While the embankments prevented the tide entering the area, they also prevented the fresh water from the north from leaving it, and drainage channels were cut to channel it to sluices through the main flood banks. Some of the early channels were cut by the monks of Meaux Abbey, but their primary function was probably navigation rather than drainage, since they ran east-west rather than north-south. Land drainage in England became more organised after the passing of the Statute of Sewers in 1532. This established Commissioners of Sewers for the main marshland areas of the country, with powers to inspect banks, to assign the work of maintenance, and to impose fines on those who did not comply. By the early seventeenth century, the salt marshes to the south were generally free from flooding, although in 1646 a severe storm resulted in a breach near Drypool, which resulted in Stoneferry being flooded for 26 weeks. The protection of the salt marshes had been achieved by erecting a large flood bank at Sutton, which prevented water from the carr lands to the north from entering the marshes, but as it then had nowhere to go, the carrs remained waterlogged. Various plans for a new outlet to the south were suggested from the 1660s, but were met with opposition. In 1675, a local landowner called Sir Joseph Ashe cut a drain from Wawne carrs to the Hull, using windmills to pump the water into the Hull, and others followed his example.

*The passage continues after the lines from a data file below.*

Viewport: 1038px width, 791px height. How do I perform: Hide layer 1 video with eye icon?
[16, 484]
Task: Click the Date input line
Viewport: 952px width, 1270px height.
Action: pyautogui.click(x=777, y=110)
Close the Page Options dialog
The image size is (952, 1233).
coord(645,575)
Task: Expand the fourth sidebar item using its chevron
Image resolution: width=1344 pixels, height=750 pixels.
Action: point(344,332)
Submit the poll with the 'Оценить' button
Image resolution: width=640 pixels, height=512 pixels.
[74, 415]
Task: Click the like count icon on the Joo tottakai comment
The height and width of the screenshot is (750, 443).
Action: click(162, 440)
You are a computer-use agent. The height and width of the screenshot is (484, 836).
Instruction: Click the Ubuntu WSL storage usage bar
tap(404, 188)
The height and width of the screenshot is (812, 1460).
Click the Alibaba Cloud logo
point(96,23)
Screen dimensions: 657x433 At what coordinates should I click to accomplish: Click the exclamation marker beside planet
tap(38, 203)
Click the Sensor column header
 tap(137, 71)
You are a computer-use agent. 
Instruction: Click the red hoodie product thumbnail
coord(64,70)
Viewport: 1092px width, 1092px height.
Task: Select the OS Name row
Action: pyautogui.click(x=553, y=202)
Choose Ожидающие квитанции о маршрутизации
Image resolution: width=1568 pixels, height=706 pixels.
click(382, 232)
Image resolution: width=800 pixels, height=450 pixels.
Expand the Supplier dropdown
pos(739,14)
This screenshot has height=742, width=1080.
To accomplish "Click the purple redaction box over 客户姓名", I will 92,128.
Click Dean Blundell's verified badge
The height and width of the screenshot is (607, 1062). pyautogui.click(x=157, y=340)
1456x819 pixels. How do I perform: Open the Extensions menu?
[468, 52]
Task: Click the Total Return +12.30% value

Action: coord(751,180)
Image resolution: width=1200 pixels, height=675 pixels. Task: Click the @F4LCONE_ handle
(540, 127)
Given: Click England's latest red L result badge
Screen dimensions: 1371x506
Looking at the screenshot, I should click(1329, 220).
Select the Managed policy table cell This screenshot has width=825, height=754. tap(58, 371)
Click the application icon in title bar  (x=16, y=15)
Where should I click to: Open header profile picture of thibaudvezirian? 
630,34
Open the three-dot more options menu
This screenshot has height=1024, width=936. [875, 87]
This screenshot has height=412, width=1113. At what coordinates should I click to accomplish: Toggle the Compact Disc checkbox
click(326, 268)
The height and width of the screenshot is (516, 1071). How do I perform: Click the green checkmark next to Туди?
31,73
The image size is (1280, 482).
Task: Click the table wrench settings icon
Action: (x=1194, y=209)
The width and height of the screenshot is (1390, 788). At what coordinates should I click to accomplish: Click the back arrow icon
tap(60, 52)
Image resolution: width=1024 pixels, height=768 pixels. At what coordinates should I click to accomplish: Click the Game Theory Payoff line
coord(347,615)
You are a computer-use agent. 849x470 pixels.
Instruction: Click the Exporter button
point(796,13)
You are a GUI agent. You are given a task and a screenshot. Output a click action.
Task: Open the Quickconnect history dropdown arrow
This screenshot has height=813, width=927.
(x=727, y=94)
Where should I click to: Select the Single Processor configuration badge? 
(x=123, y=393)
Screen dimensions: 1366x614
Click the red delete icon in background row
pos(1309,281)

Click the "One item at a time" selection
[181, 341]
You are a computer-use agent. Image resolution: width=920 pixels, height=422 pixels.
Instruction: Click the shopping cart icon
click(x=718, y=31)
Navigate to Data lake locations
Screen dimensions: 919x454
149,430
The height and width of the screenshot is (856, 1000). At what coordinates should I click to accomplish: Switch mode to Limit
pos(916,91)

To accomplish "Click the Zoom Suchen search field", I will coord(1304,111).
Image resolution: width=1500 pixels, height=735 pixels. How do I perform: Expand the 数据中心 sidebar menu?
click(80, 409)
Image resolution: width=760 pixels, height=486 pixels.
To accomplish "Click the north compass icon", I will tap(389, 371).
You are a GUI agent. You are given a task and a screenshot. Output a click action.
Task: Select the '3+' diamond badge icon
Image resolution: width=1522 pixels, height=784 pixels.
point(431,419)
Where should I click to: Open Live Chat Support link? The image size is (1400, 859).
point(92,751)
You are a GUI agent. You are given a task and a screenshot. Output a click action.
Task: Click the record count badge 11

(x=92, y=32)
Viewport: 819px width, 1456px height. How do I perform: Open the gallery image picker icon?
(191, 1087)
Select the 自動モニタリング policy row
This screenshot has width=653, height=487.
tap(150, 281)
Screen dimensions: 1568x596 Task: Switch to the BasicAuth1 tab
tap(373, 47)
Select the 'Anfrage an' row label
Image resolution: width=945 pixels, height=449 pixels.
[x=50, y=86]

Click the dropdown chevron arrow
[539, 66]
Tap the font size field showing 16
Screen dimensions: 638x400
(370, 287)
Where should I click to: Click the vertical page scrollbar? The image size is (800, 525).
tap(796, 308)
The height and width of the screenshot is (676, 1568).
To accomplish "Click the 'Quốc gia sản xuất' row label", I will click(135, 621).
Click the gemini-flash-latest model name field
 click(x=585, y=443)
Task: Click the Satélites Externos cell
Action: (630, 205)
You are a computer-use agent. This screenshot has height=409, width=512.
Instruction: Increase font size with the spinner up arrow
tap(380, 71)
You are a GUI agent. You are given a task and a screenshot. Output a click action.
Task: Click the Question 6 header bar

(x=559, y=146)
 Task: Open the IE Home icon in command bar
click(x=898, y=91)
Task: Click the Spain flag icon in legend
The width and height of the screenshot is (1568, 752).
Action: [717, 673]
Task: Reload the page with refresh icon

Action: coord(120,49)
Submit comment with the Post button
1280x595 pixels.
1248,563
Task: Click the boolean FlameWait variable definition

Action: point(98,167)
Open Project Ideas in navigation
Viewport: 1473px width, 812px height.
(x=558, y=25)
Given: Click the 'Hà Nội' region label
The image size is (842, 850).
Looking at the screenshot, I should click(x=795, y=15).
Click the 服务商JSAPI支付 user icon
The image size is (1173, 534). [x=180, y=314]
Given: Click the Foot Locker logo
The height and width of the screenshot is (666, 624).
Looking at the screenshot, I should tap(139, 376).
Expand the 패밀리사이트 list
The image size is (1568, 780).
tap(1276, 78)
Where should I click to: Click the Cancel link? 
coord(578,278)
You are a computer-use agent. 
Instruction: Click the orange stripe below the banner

A major development began in 1764, when a body of people called Holderness Drainage obtained an Act of Parliament which excluded land to the east of the River Hull from the jurisdiction of the Court of Sewers. They employed the engineers John Smeaton and John Grundy, Jr. to advise on a scheme for the Holderness level, and the main Holderness Drain was completed by October 1767. Work continued on building banks and drains until 1772, by which time the works had cost £24,000. The success of the scheme resulted in several areas to the west of the river attempting to improve drainage. Cottingham was the first, obtaining an Act of Parliament in 1766 which allowed them to enclose the land and cut a new drain to join the Hull at Stoneferry. The Beverley and Skidby Drainage Act of 1785 was obtained to improve an area below Beverley by cutting a new drain which carried the water to a point further down the Hull. The area had previously been drained to a sluice called Wharton's clow at Cottingham since 1747. Flooding in these two areas had never been as serious as that in the carrs further to the north, and in 1796, the landowners started to consider how this might be remedied.